● **Activity**
Take the listing below and print exactly the lines starting at the line containing "[pinterest] (190, 2238)" and ending at the line containing "青汁と野菜ジュースどっちがダイエットに向いてる？それぞれの栄養成分の違いは？ (50, 2357)", both ends included, and no others.

Start of Data provided

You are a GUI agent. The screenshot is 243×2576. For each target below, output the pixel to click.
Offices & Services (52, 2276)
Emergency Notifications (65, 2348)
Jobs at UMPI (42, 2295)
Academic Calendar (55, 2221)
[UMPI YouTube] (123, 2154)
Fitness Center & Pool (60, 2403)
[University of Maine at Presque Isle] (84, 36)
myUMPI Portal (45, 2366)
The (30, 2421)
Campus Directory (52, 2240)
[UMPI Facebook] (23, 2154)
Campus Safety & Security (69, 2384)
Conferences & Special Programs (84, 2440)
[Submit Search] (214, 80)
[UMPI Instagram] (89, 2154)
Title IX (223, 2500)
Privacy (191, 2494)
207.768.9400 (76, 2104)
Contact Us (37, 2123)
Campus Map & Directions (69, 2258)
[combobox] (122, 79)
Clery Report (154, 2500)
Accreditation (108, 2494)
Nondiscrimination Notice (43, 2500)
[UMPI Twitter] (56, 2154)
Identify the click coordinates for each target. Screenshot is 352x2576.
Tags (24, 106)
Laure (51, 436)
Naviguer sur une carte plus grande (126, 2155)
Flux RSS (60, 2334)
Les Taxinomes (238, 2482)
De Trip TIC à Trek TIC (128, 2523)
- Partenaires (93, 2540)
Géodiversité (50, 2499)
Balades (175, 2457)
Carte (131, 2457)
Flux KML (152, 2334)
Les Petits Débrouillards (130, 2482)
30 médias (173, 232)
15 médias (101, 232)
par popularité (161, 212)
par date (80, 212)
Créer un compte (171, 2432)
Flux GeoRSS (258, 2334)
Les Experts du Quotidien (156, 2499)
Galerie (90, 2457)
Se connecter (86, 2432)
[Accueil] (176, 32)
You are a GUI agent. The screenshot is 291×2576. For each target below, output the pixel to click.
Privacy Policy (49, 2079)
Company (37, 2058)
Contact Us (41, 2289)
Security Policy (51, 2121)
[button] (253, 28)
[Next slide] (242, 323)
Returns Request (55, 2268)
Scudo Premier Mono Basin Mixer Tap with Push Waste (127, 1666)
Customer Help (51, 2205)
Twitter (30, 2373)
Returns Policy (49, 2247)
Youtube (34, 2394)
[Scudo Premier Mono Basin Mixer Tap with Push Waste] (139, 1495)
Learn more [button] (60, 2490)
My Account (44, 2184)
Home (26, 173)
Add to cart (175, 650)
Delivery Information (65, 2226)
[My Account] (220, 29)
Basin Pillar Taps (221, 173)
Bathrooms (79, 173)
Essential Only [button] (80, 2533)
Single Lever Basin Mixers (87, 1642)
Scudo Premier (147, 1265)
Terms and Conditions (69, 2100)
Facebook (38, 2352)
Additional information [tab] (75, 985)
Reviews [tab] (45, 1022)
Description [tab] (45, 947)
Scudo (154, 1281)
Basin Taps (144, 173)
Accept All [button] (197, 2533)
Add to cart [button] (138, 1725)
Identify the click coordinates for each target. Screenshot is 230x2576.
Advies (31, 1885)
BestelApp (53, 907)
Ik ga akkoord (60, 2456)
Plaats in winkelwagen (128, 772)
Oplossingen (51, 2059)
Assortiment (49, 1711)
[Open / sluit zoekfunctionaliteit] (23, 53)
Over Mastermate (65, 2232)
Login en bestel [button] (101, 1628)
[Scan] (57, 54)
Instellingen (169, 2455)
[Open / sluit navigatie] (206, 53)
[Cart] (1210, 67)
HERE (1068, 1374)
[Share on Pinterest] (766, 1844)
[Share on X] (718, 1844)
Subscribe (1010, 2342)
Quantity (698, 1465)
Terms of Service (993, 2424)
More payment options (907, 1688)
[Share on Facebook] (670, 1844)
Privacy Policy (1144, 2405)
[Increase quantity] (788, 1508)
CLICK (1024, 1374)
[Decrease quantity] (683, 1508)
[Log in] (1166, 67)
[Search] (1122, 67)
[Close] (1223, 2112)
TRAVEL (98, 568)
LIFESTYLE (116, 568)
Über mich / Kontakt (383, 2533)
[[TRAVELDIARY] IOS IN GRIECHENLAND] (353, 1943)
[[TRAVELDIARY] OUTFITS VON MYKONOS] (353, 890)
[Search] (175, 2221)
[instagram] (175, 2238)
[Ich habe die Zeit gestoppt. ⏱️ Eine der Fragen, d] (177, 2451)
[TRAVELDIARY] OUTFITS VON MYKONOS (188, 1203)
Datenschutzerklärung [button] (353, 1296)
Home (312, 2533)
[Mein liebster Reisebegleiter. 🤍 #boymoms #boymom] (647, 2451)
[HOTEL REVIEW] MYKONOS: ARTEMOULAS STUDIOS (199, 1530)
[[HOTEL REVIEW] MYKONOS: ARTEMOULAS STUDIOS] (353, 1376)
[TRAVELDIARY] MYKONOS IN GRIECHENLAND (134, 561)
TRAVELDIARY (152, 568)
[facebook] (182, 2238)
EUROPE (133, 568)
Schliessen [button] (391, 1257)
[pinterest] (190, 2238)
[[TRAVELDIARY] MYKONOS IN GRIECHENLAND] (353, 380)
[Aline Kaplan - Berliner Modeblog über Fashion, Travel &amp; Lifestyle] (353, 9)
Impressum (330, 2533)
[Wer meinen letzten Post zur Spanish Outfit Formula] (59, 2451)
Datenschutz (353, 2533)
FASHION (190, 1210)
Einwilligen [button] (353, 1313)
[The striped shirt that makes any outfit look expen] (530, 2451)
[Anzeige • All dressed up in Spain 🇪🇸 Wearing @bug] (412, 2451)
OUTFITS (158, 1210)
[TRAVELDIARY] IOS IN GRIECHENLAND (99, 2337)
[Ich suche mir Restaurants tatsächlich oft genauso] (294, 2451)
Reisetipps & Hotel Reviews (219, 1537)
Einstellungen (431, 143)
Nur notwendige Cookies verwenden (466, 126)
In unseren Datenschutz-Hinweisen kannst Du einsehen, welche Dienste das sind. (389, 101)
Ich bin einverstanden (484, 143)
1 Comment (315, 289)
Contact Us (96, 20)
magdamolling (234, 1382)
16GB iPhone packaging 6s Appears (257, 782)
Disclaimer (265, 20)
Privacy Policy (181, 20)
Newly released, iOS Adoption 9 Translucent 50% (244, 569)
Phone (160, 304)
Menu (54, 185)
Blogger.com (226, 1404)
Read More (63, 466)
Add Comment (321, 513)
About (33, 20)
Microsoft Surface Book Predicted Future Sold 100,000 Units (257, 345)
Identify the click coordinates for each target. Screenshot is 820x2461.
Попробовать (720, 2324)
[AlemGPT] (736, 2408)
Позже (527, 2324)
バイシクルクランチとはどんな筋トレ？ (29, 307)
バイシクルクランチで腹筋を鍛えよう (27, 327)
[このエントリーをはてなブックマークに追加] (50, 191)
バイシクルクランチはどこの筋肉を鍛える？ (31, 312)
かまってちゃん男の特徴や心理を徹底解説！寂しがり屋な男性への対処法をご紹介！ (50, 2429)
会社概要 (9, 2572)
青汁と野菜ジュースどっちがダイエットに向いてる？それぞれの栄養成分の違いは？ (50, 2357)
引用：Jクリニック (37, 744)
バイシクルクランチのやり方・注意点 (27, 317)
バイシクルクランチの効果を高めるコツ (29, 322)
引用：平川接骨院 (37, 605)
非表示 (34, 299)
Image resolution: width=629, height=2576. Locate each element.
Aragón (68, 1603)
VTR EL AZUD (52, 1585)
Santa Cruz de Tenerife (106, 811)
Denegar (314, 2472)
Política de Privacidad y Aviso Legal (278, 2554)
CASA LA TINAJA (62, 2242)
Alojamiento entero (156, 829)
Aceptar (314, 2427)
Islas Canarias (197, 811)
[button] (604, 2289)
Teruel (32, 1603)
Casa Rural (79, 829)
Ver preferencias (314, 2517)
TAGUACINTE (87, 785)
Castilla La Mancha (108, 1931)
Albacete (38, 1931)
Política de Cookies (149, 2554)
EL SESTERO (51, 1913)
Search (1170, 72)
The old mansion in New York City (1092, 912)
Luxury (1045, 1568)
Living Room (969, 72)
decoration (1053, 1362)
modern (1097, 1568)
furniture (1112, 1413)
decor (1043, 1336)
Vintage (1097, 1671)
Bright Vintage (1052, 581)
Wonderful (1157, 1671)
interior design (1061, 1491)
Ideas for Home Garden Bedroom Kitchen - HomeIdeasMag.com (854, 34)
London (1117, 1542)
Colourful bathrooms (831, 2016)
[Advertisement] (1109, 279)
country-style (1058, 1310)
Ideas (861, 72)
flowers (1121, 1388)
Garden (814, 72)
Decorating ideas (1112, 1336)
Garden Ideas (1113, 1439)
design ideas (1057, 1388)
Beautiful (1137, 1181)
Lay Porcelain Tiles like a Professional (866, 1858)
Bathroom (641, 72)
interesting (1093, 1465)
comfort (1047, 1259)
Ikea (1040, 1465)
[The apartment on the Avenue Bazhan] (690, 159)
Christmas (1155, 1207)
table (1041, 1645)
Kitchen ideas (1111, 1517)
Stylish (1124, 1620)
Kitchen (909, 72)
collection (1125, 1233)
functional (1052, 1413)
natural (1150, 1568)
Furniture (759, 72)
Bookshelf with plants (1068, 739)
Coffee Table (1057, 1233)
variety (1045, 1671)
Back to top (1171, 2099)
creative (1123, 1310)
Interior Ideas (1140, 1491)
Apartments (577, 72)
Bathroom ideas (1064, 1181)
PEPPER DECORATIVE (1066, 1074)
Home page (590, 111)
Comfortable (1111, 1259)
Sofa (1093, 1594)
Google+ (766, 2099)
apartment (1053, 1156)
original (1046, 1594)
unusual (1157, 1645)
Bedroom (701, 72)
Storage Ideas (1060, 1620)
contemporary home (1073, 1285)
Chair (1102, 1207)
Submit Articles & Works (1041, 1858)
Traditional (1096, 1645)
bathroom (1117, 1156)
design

End of Data provided

● **Task solution**
[pinterest] (190, 2238)
[[TRAVELDIARY] MYKONOS IN GRIECHENLAND] (353, 380)
[Aline Kaplan - Berliner Modeblog über Fashion, Travel &amp; Lifestyle] (353, 9)
Impressum (330, 2533)
[Wer meinen letzten Post zur Spanish Outfit Formula] (59, 2451)
Datenschutz (353, 2533)
FASHION (190, 1210)
Einwilligen [button] (353, 1313)
[The striped shirt that makes any outfit look expen] (530, 2451)
[Anzeige • All dressed up in Spain 🇪🇸 Wearing @bug] (412, 2451)
OUTFITS (158, 1210)
[TRAVELDIARY] IOS IN GRIECHENLAND (99, 2337)
[Ich suche mir Restaurants tatsächlich oft genauso] (294, 2451)
Reisetipps & Hotel Reviews (219, 1537)
Einstellungen (431, 143)
Nur notwendige Cookies verwenden (466, 126)
In unseren Datenschutz-Hinweisen kannst Du einsehen, welche Dienste das sind. (389, 101)
Ich bin einverstanden (484, 143)
1 Comment (315, 289)
Contact Us (96, 20)
magdamolling (234, 1382)
16GB iPhone packaging 6s Appears (257, 782)
Disclaimer (265, 20)
Privacy Policy (181, 20)
Newly released, iOS Adoption 9 Translucent 50% (244, 569)
Phone (160, 304)
Menu (54, 185)
Blogger.com (226, 1404)
Read More (63, 466)
Add Comment (321, 513)
About (33, 20)
Microsoft Surface Book Predicted Future Sold 100,000 Units (257, 345)
Identify the click coordinates for each target. Screenshot is 820x2461.
Попробовать (720, 2324)
[AlemGPT] (736, 2408)
Позже (527, 2324)
バイシクルクランチとはどんな筋トレ？ (29, 307)
バイシクルクランチで腹筋を鍛えよう (27, 327)
[このエントリーをはてなブックマークに追加] (50, 191)
バイシクルクランチはどこの筋肉を鍛える？ (31, 312)
かまってちゃん男の特徴や心理を徹底解説！寂しがり屋な男性への対処法をご紹介！ (50, 2429)
会社概要 (9, 2572)
青汁と野菜ジュースどっちがダイエットに向いてる？それぞれの栄養成分の違いは？ (50, 2357)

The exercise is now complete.